«Pourquoi les mannequins devraient-ils se faire crier dessus sur un plateau de télé?» C'est la question rhétorique que pose Sara Lazarevic, regardant avec assurance la caméra de l'équipe de reporters de la RTL, média belge.
Ce qui était la norme depuis des décennies dans le monde rugueux du mannequinat est en train de changer. Lors des castings et des séances photo, le respect et la considération deviennent de plus en plus importants. Ce sont surtout les mannequins de la gen Z qui revendiquent leurs droits, et ils le font avec assurance.
Sara Lazarevic dit militer «pour une ambiance de bienveillance sur les plateaux», tout en maîtrisant parfaitement les codes de l’univers de la mode. À 38 ans, elle est elle-même mannequin, entrepreneuse, et co-organisatrice de la Zurich Fashion Week, prévue pour l’année prochaine. Elle répond aux questions des journalistes présents comme si elle récitait un mantra, de manière quasi-méditative.
Il est 10 heures du matin, dans les alentours d’un village pittoresque de l'île de Majorque, Montuïri, à environ une demi-heure de Palma. Dans cette «villa à 7 millions d’euros», comme aime le souligner Sara Lazarevic, se déroule aujourd’hui une partie de son camp de mannequins qui dure trois jours. L'équipe d’une vingtaine de personnes est déjà très active. Cinq stations de coiffure et de maquillage sont occupées. Des femmes encore fatiguées sont maquillées et coiffées, transformées jusqu’à la perfection. Une odeur de cheveux lissés au fer et de maquillage poudré flotte dans l’air.
Sur la véranda de cette finca de dix chambres, des stylistes, pantalons larges en lin noir et baskets, déplacent des portants à l’ombre, ajustent des ourlets de jupes, habillent de jeunes gens élancés et sélectionnent, parmi des kilomètres d’accessoires et de bijoux étalés sur une table en bois, les gadgets nécessaires à un look parfait.

CONSIGNE A: Repérez chaque ligne des enregistrements qui contient la chaîne « search », puis recopiez-la.
CONSIGNE B: Poursuivez le texte sur le camp de mannequins à Majorque, en reprenant juste après sa dernière phrase.
Le texte et les enregistrements sont deux ensembles indépendants.

(Enregistrements issus d'un jeu de données)

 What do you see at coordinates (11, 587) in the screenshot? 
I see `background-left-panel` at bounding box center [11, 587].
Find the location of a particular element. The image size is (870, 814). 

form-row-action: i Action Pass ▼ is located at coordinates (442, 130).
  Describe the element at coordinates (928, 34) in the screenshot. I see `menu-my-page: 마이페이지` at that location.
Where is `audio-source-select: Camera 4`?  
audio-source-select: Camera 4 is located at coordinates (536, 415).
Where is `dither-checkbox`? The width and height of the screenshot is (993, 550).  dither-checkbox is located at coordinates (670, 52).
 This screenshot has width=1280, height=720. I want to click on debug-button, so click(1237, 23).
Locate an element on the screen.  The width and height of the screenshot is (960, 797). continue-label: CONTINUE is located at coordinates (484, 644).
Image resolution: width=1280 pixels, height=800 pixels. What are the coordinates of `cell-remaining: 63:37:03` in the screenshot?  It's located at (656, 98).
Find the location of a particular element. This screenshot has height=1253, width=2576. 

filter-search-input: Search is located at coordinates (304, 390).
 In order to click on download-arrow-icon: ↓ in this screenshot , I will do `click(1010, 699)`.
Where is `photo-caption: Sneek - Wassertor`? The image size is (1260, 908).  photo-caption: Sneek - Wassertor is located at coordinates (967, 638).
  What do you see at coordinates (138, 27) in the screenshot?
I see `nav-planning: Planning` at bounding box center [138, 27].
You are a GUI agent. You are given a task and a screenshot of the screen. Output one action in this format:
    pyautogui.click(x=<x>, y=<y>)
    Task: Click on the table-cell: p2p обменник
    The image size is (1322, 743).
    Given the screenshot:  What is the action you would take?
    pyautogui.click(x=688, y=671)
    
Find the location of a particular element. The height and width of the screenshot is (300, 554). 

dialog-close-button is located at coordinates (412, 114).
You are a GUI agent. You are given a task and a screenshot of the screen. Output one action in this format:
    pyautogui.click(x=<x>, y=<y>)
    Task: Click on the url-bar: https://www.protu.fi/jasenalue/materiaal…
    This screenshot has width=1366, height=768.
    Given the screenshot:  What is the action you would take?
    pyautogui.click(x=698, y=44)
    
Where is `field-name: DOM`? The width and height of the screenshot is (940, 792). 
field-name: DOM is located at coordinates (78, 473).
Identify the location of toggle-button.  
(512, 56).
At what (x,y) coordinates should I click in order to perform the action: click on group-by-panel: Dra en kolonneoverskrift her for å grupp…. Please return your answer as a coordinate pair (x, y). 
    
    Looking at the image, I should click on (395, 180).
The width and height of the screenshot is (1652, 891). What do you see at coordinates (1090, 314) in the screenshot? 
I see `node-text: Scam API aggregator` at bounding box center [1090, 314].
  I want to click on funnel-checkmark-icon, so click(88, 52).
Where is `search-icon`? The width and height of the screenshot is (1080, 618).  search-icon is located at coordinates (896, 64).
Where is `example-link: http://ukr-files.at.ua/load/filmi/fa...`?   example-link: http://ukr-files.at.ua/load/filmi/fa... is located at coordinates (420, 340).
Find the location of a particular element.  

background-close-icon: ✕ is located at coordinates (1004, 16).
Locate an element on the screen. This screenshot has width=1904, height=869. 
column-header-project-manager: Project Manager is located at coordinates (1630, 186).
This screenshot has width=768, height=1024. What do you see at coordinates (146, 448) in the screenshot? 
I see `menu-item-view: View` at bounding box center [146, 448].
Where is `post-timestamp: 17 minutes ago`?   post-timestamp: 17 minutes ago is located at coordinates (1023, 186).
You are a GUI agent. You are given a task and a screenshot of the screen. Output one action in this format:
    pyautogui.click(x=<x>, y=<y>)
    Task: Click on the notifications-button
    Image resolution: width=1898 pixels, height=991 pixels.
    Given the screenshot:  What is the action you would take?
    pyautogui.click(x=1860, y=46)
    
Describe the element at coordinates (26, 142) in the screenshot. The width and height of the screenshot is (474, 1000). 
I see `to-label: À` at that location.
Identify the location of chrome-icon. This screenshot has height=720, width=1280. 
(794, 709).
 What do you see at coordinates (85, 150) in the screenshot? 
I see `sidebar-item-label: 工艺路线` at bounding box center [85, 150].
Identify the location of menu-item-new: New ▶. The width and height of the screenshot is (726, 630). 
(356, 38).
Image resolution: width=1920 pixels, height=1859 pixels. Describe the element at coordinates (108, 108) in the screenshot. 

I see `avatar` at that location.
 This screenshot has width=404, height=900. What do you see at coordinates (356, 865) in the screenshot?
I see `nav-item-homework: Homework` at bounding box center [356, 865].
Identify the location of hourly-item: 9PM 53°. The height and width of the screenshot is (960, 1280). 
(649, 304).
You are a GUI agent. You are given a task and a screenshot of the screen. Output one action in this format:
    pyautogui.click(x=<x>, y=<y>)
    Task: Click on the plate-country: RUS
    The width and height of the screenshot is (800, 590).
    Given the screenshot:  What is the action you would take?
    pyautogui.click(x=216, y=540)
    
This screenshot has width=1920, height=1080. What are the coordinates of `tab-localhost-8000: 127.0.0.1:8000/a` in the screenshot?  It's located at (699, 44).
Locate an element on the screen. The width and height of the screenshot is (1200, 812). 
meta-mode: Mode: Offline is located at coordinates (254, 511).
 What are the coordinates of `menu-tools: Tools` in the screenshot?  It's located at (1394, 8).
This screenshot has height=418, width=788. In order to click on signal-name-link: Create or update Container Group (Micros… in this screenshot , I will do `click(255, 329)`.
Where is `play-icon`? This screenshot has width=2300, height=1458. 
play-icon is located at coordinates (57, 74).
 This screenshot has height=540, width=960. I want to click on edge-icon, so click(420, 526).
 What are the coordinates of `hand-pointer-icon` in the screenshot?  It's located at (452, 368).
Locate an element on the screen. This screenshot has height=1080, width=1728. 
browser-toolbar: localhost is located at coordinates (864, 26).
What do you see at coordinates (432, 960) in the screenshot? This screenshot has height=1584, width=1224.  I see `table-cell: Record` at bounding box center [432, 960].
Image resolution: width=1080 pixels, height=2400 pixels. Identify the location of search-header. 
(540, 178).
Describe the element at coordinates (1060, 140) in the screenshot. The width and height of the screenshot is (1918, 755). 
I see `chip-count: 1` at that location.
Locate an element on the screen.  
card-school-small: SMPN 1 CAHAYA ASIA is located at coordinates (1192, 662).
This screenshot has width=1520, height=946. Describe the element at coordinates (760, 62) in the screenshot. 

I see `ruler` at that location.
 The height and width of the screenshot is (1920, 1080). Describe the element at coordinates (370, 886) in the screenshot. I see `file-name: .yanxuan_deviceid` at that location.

RÉPONSE RÉDIGÉE A:
filter-search-input: Search is located at coordinates (304, 390).
Where is `search-icon`? The width and height of the screenshot is (1080, 618).  search-icon is located at coordinates (896, 64).
Image resolution: width=1080 pixels, height=2400 pixels. Identify the location of search-header. 

RÉPONSE RÉDIGÉE B:
C’est le deuxième jour du camp de mannequins proposé par Sara Lazarevic via ses agences Model Boutique et Connect 4 Fashion. Des noms explicites, car Sara Lazarevic veut créer du lien entre les mannequins et l’industrie. Le programme s’intitule Portfolio Power Days. Sept participantes venues de Suisse, d’Espagne, des Pays-Bas et d’Allemagne ont payé 2300 euros (sans les vols) pour y participer. Sont inclus dans ce forfait: l'hébergement en pension complète dans une villa de mannequins, l'entraînement au défilé, des conseils en networking, du marketing et de la stratégie, des séances de coaching et des séances photo. Au total, trois journées d’immersion complète dans un environnement simulant des jobs réels de mannequin.
À l’issue du séjour, les participantes rentreront chez elles avec des photos professionnelles réalisées par des photographes professionnels. Une partie de ces images sera publiée dans des magazines tels que Harper’s Bazaar et Elle.
Un rêve pour de nombreux jeunes, alors que les émissions de casting et de télé-réalité comme Next Top Model battent leur plein. Et les thématiques abordées semblent coller à l’air du temps: comment interagir avec des chasseurs de têtes, des stylistes, des journalistes, des photographes? Comment faire du réseautage intelligent? Comment savoir où et quand ont lieu les castings? Dans quelle catégorie se situer : éditorial, publicité, sport, défilés? Et surtout, que faut-il savoir faire pour tenir durant plusieurs heures durant un shooting, physiquement et mentalement?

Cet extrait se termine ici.